Now, hundreds of job fairs will be taking place over the next few months for people of any age and at any stage of their lives. I was at one just the other week at Blackpool Pleasure Beach. Hundreds of people came.
And employers used it to tap into local talent through jobcentres to fill their vacancies – and I’m pleased to report that 65 people walked away with a brand new job.
And that is just one example of what is happening across the country as we invite employers to come into our jobcentres and meet them in every part of the country.
So I do want to invite you all here, you all have professional HR, I recognise that, you’ll have your own systems.
But do consider people who are claimants, who are customers at jobcentres as people who you could help into work, and take advantage of that.
Support for disadvantaged young people – prison leavers
One of the things that I’m really impressed by is your constant focus on youth, and one of the challenges in the way of being in Government is also the fact we have people with all sorts of levels that we need to try and help.
It so happens that today I was at the Employment Advisory Board in HMP Warred Hill, at my constituency in Suffolk.

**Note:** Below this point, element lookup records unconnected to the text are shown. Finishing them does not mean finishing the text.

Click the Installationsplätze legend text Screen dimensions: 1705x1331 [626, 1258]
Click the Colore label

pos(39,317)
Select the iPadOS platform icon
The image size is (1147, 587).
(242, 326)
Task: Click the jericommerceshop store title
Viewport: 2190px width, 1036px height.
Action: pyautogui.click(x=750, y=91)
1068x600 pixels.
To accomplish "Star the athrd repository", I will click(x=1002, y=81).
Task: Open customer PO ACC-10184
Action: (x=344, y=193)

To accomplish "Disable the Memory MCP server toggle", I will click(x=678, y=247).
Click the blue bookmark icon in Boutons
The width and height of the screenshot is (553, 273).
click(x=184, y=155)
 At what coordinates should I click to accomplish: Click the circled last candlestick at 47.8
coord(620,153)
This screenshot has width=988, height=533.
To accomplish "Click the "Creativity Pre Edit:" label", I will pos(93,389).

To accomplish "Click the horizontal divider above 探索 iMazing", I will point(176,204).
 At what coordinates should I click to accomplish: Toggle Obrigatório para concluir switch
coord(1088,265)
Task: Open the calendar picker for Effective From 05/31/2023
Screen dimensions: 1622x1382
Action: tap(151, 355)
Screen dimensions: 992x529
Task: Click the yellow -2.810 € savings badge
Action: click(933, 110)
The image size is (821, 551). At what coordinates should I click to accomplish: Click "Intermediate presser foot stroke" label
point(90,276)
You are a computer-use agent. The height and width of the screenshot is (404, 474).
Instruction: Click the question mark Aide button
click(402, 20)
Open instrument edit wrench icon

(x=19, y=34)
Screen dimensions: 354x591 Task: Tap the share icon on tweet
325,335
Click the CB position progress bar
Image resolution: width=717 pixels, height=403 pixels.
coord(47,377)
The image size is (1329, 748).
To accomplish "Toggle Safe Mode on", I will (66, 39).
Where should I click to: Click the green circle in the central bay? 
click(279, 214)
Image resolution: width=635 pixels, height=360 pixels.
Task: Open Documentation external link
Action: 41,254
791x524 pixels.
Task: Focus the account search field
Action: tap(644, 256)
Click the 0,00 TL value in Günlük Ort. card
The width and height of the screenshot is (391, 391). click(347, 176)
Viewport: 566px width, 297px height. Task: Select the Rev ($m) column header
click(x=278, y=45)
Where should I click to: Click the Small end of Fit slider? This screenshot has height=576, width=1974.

And it was fascinating to hear about somebody who had got a job form there, who actually didn’t have the opportunity to come to the meeting today, but they talked about how employment was the light at the end of the tunnel – that kept them going.
And we’re very keen as a Government to make sure that prisoners go straight from prison to getting a pay packet and we need to continue to try and work on that.
Now those prisoners put themselves in a bad place, but they still need a handout and a help up in order to make sure reoffending is not their preferred career in the future.
Now I appreciate you’re often helping young people who may well have been the victims of those people currently in prison.
And I encourage you, and really commend you for what you are doing, recognising that people have not always have the privileged opportunities that we may have enjoyed, not by luck but by focus of a mentor or other people who helped us on our way.
And I appreciate what you are doing that regard.
A look ahead
I think one of the key challenges you will be facing is actually the challenges of moving to hybrid working.
And one of the things that’s clear from speaking to young people: they really don’t want to work remotely.
They really do want to be in a factory, in office or in a setting where they are with other people.
And I’m very conscious you will have much more senior, higher executives or indeed people with families and others who actually enjoy working from home and want that hybrid.
And I think it’s really important as you think forward in the next few months, couple of years about how this situation evolves to make sure that the pipeline of talent you’re bringing into your organisations now, can really carry on going up the ladder.
And if you think back on some of the experiences you would have had, about the benefit of absorbing, of learning from the senior people around you, I think that’s something that not just employers here today but employers right across the country are thinking about.
It’s all well and good when you haven’t had changes in your team, your glue is already there, you’ve already had shared experiences, but I’m sure, a bit like myself at DWP, having new people come into our department you can start to see where that is missing, and the connectivity isn’t there.
So for the people you’re helping move into work, I know you are talking about helping move up in work as well. To that end I encourage you think about that carefully too.
So, can I just say a big thank you to Movement to Work for inviting me along today.
We do need to continue to work together with a whole range of organisations.
And informed by the Youth Summit in November, where young people shared their experiences about the barriers to employment they have faced, and this CEO Summit brings those views and voices to us all as we seek a way to break down those barriers.
I am sure you will have a very productive event today and that the discussions you have will spark the next set of solutions to go even further to help young people into work.
Gillian – thank you again for inviting me.